(EXTRACTED MATERIAL)

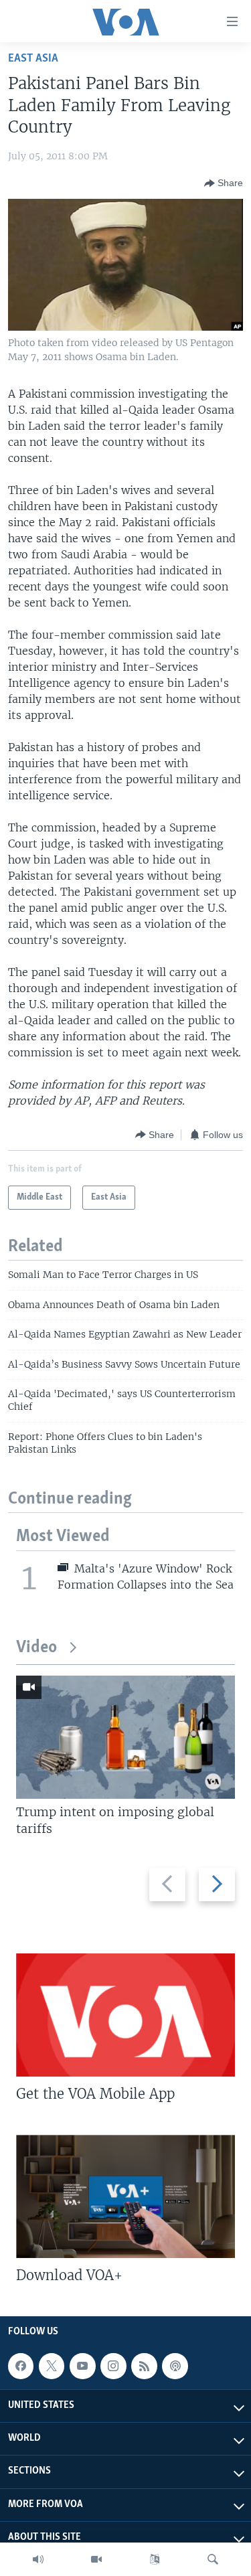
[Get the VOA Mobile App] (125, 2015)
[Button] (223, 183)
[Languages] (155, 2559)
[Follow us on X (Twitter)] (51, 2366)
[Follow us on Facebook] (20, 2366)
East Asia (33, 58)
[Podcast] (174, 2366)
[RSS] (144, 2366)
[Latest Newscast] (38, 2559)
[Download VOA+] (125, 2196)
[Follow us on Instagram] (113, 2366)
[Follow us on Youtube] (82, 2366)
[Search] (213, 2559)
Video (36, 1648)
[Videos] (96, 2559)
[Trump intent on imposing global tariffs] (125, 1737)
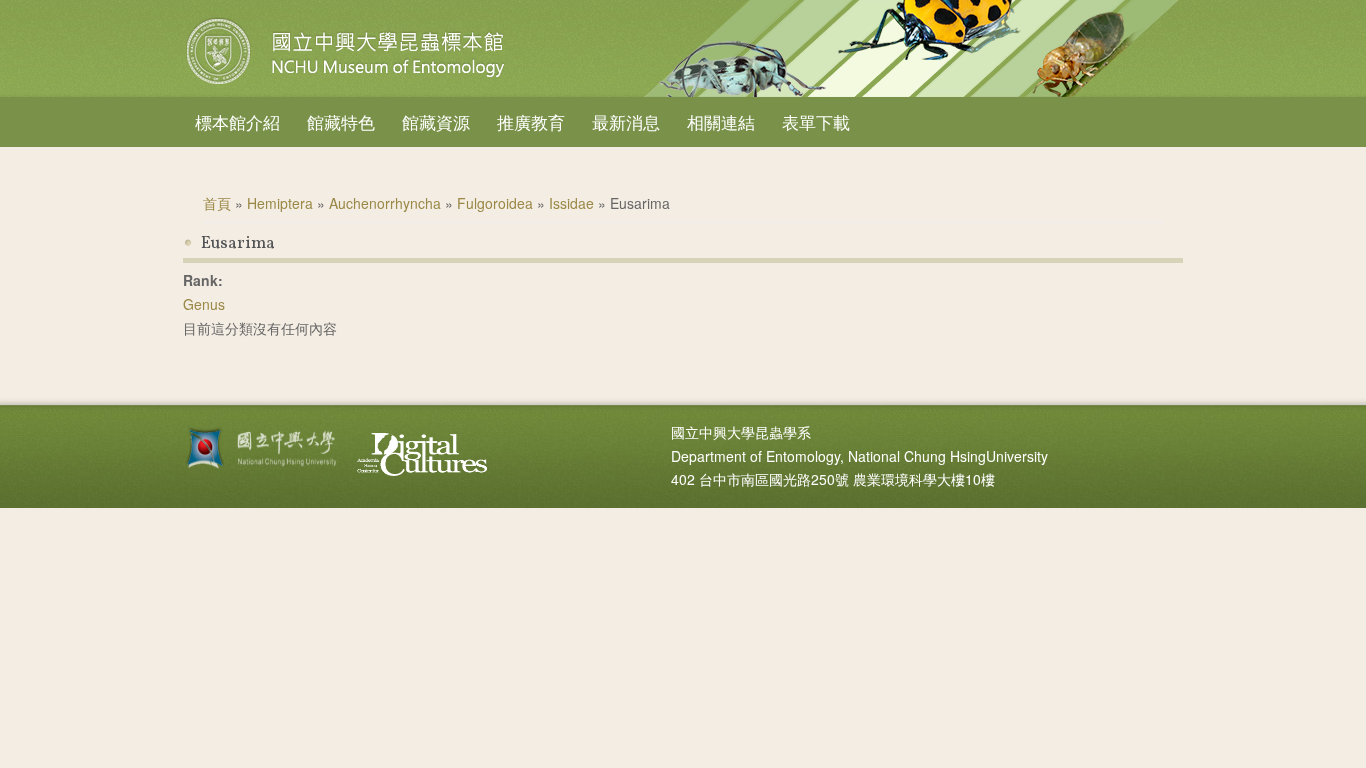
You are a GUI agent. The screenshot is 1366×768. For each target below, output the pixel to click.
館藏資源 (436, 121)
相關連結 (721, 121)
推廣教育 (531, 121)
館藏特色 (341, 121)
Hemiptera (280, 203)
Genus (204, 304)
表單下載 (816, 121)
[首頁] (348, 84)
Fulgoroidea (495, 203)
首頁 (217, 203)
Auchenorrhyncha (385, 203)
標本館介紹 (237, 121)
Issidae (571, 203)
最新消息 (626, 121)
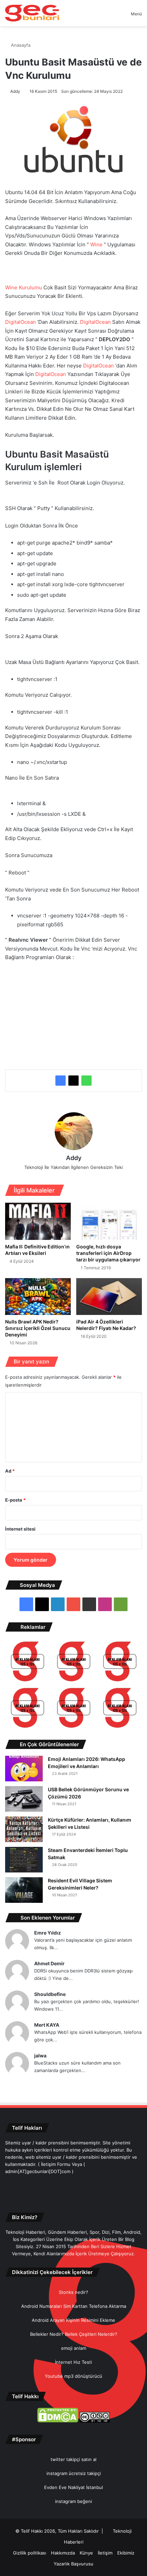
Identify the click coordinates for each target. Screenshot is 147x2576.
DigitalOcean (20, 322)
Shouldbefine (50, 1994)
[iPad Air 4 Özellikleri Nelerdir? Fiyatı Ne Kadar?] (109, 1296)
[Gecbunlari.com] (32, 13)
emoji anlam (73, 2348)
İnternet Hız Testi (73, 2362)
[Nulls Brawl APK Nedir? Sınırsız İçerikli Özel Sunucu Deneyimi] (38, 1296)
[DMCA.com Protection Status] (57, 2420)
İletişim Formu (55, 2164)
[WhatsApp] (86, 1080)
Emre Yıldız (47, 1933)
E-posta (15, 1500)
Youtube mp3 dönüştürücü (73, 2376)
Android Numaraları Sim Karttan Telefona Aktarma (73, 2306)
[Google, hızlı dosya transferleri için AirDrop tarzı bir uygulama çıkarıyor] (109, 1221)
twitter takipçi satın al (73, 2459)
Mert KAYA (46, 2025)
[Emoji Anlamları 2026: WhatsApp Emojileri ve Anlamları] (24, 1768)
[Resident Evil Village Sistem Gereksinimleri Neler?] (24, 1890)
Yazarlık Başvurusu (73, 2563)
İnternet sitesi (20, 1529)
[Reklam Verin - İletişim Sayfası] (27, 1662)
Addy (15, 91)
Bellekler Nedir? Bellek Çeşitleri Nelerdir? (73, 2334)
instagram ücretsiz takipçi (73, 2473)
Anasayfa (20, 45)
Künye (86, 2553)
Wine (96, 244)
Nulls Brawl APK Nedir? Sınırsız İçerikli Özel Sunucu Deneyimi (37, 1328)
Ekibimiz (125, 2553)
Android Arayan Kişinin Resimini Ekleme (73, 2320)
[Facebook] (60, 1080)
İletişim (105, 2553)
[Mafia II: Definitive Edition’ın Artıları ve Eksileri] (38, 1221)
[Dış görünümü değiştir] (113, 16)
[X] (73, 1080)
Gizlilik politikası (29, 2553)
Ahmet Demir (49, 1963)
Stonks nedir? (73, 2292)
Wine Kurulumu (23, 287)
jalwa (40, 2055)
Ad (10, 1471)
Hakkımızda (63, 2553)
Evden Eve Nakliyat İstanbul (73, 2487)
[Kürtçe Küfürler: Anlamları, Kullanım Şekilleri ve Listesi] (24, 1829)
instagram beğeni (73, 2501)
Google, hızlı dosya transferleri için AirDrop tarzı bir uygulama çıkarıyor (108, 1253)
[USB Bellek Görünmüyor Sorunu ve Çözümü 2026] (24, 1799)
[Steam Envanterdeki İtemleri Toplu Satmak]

(End EXTRACTED MATERIAL)
(EXTRACTED MATERIAL)

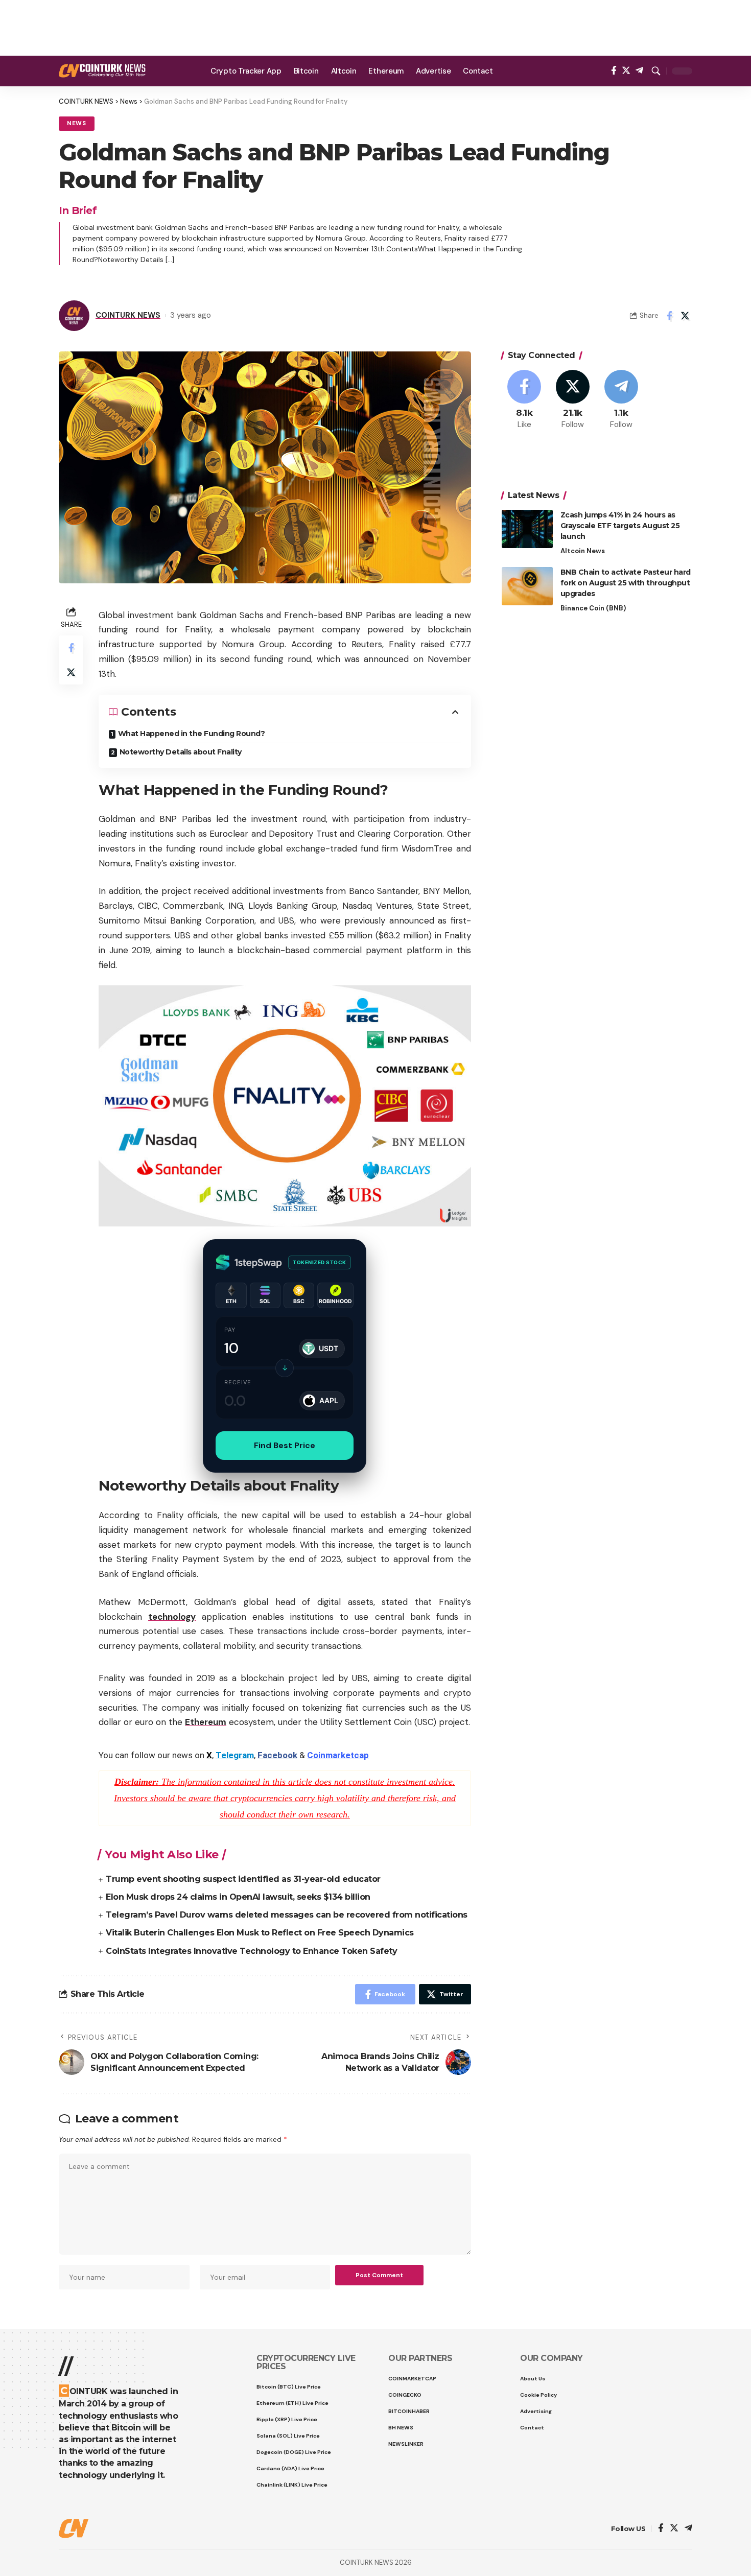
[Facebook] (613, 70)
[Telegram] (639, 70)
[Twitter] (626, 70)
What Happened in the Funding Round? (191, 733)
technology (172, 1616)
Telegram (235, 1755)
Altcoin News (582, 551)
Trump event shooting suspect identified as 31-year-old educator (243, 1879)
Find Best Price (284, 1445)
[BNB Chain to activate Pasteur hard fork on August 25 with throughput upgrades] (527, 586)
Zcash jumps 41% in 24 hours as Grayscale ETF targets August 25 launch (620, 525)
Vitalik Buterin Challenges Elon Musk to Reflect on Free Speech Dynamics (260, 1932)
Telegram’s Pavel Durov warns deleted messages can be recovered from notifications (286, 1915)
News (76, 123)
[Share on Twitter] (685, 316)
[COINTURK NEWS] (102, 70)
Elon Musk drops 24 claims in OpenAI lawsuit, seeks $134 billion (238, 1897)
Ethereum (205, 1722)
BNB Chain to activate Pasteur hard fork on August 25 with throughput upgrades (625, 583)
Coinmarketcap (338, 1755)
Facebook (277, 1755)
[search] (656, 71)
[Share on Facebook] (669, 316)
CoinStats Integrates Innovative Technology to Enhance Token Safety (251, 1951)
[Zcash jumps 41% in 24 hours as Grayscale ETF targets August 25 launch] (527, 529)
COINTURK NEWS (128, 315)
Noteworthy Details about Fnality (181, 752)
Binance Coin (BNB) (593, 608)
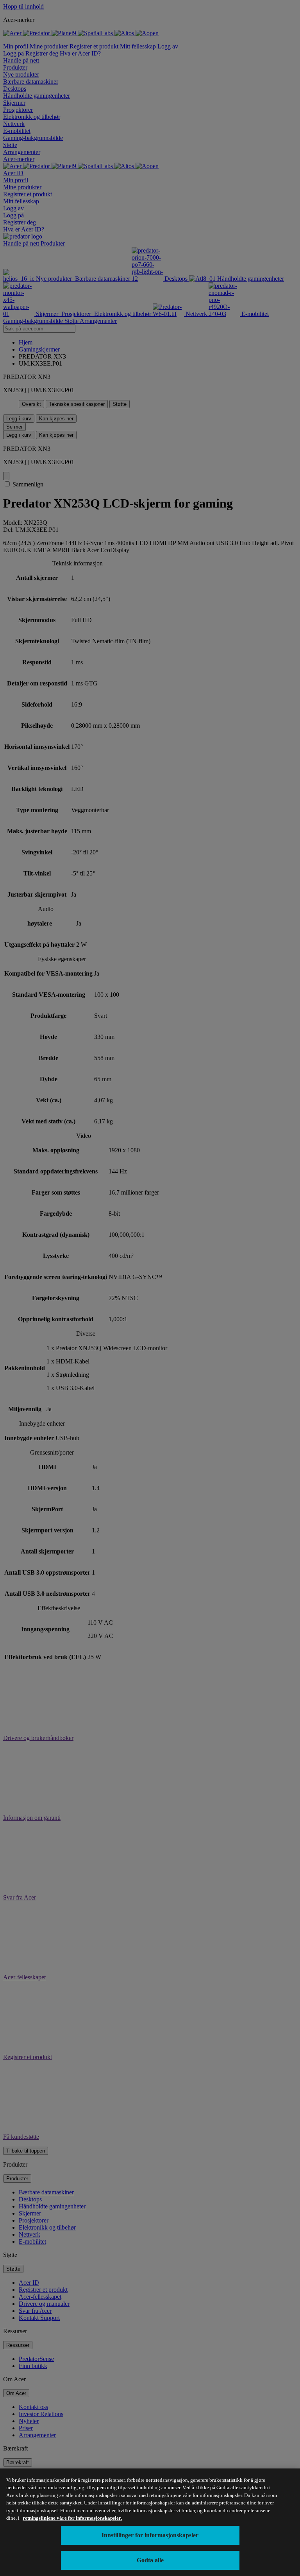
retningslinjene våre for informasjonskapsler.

(End EXTRACTED MATERIAL)

WHAT TO PRODUCE. Look above for the line with "You are a GUI" and the line with "İnternet Hız Testi (73, 2362)". Copy them and every line between, exactly, but no pictures.

EXERCISE ANSWER.
You are a GUI agent. The screenshot is 1366×768. For each target below, output the pixel to click.
館藏資源 (436, 121)
相關連結 (721, 121)
推廣教育 (531, 121)
館藏特色 (341, 121)
Hemiptera (280, 203)
Genus (204, 304)
表單下載 (816, 121)
[首頁] (348, 84)
Fulgoroidea (495, 203)
首頁 (217, 203)
Auchenorrhyncha (385, 203)
標本館介紹 (237, 121)
Issidae (571, 203)
最新消息 (626, 121)
Identify the click coordinates for each target. Screenshot is 147x2576.
DigitalOcean (20, 322)
Shouldbefine (50, 1994)
[iPad Air 4 Özellikleri Nelerdir? Fiyatı Ne Kadar?] (109, 1296)
[Gecbunlari.com] (32, 13)
emoji anlam (73, 2348)
İnternet Hız Testi (73, 2362)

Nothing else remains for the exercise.